===== Extract to read =====

Companies are full of management from junior to executive, who are good at
making problems someone else's. Not actually solving them. They love to make
their financials improve on the backs of the rank and file, rather than their
own skill, then compensate for lower pay will with guilt trip fantasies about
loyalties. Then treat people: employees, contractors, customers, vendors,
doesn't matter, like toilet paper. Your real boss is you.

------
pimmen
_" Don't compare yourself to your co-workers"_

I don't agree, I think you should. You're selling your labor, you need to know
what the market price is. The article says that you don't know why the other
employees are earning more, and that's a valid point. Only way to know what it
is that your employer values more in other people? Ask your employer about it.
If it's something tangible, like education, certificates, landing an important
account, good deliveries on time or something like that you know what you need
to get a raise. If your employer comes up short with reasons for why you're
paid less than your peers you have the perfect argument for a raise.

It could be that I'm Swedish though because it's rather common and not taboo
to do this research before asking for a raise. Why do you think we're way
ahead of the US in income equality between genders?

===== Given information =====

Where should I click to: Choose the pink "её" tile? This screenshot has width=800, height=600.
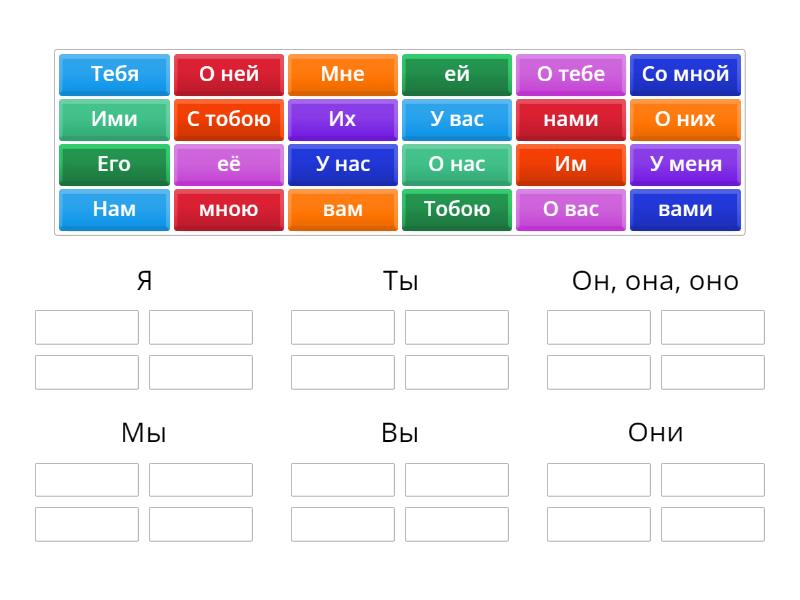(x=229, y=164)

=====

Prompt :: Pick up the forum discussion about comparing your pay with co-workers' after its final sentence and keep writing it.

Answer to the task ::
------
eric24234
Former HPE employee. Manager asked if i have any offer letters when asked for
raise. Actually my manager really was a kind of guy who can not lie or cover
so much. I understood immediately this is a standard thing and also it made
sense. From an employer stand point only about 20 % might have an offer letter
from another org and the rest 80 % are too lazy to go to interviews and get
offer letters. It works for them.

TLDR; Quit every 3 years or so if you want raise.

------
naasking
> Finally, don't lead with how long it's been since your last raise, says
> Valerie Streif, a senior advisor at Thementat.com, a San Francisco-based
> organization for job seekers. "This starts off the conversation with a tone
> of entitlement and shifts the focus away from your achievements. Instead, it
> reveals that you expect the raise solely due to the amount of time you've
> been in your position."

Right, because experience has no impact on your expected value in the job
market. I think managers should read some articles on how to not lose valuable
employees.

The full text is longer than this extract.